TEXT FOR ANALYSIS section start

"SPIRIT: Sequential Pattern Mining with Regular Expression Constraints"
by Minos N. Garofalakis, Rajeev Rastogi, and
Kyuseok Shim.
Proceedings of VLDB'99,
Edinburgh, Scotland, September 1999, pp. 223-234.
Abstract
Discovering sequential patterns is an important problem in data mining with a
host of application domains including medicine, telecommunications, and the
World Wide Web. Conventional mining systems provide users with only a very
restricted mechanism (based on minimum support) for specifying patterns of
interest.
In this paper, we propose the use of Regular Expressions (REs) as a flexible
constraint specification tool that enables user-controlled focus to be
incorporated into the pattern mining process. We develop a family of novel
algorithms (termed SPIRIT -- Sequential Pattern mIning with Regular expressIon
consTraints) for mining frequent sequential patterns that also satisfy
user-specified RE constraints. The main distinguishing factor among the
proposed schemes is the degree to which the RE constraints are enforced to
prune the search space of patterns during computation. Our solutions provide
valuable insights into the tradeoffs that arise when constraints that do not
subscribe to nice properties (like anti-monotonicity) are integrated into the
mining process. A quantitative exploration of these tradeoffs is conducted
through an extensive experimental study on synthetic and real-life data sets.
Copyright © 1999, VLDB Endowment.
Permission to copy without fee all or part of this material is granted provided
that the copies are not made or distributed for direct commercial advantage, the
VLDB copyright notice and the title of the publication and its date appear, and
notice is given that copying is by permission of the Very Large Data Base
Endowment. To copy otherwise, or to republish, requires a fee and/or special
permission from the Endowment.

TEXT FOR ANALYSIS section end
DATASET EXTRACT section start

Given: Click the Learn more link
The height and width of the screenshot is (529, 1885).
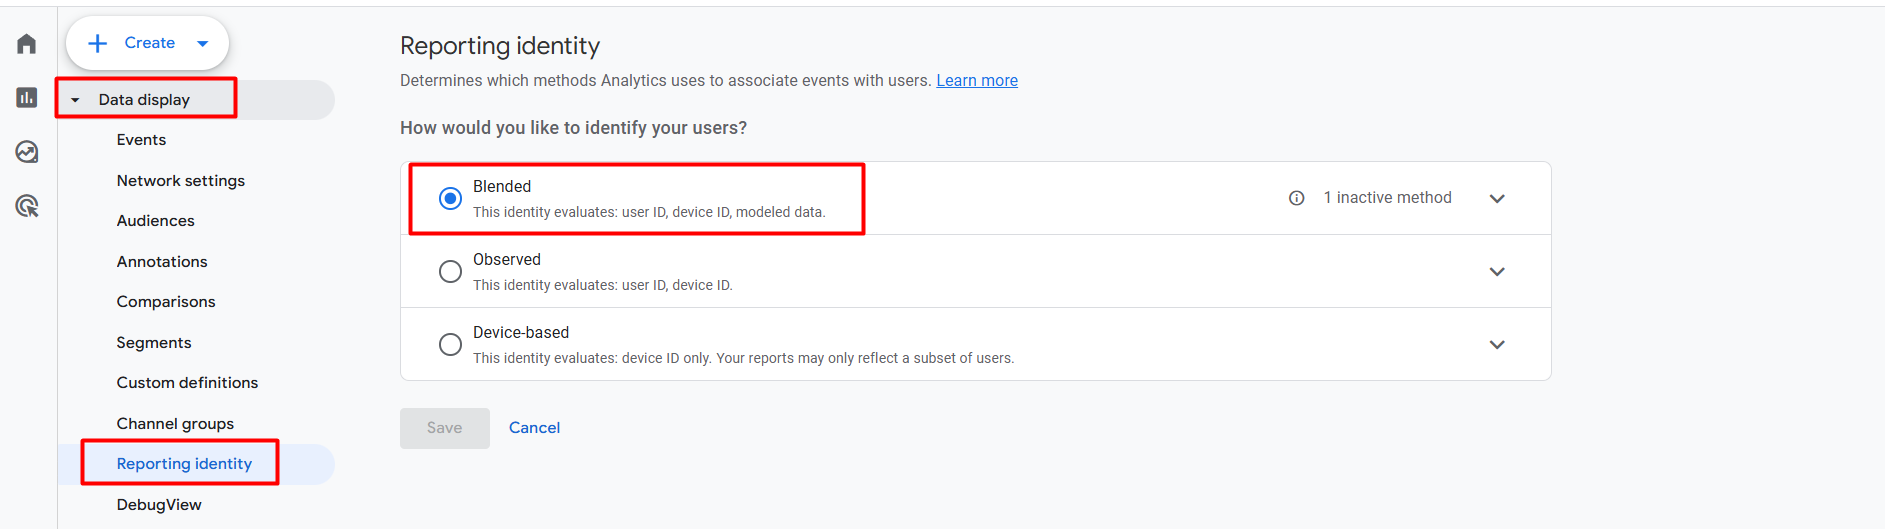Looking at the screenshot, I should click(976, 81).
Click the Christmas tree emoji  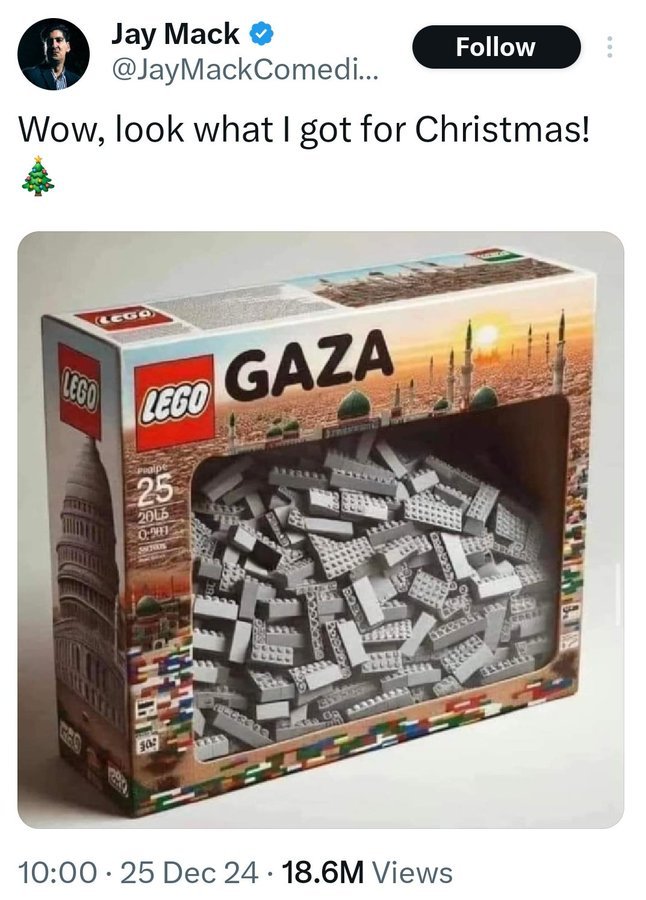click(x=38, y=176)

DATASET EXTRACT section end

Please summarize the SPIRIT abstract above in two sentences.

**SOLUTION**
Discovering sequential patterns is an important data mining problem, but conventional mining systems let users specify patterns of interest only through a very restricted mechanism based on minimum support. The paper proposes regular expressions as a flexible constraint specification tool and develops SPIRIT, a family of algorithms that mine frequent sequential patterns that also satisfy user-specified RE constraints; the algorithms differ mainly in how far the constraints are enforced to prune the search space, and an extensive experimental study on synthetic and real-life data sets explores the resulting tradeoffs.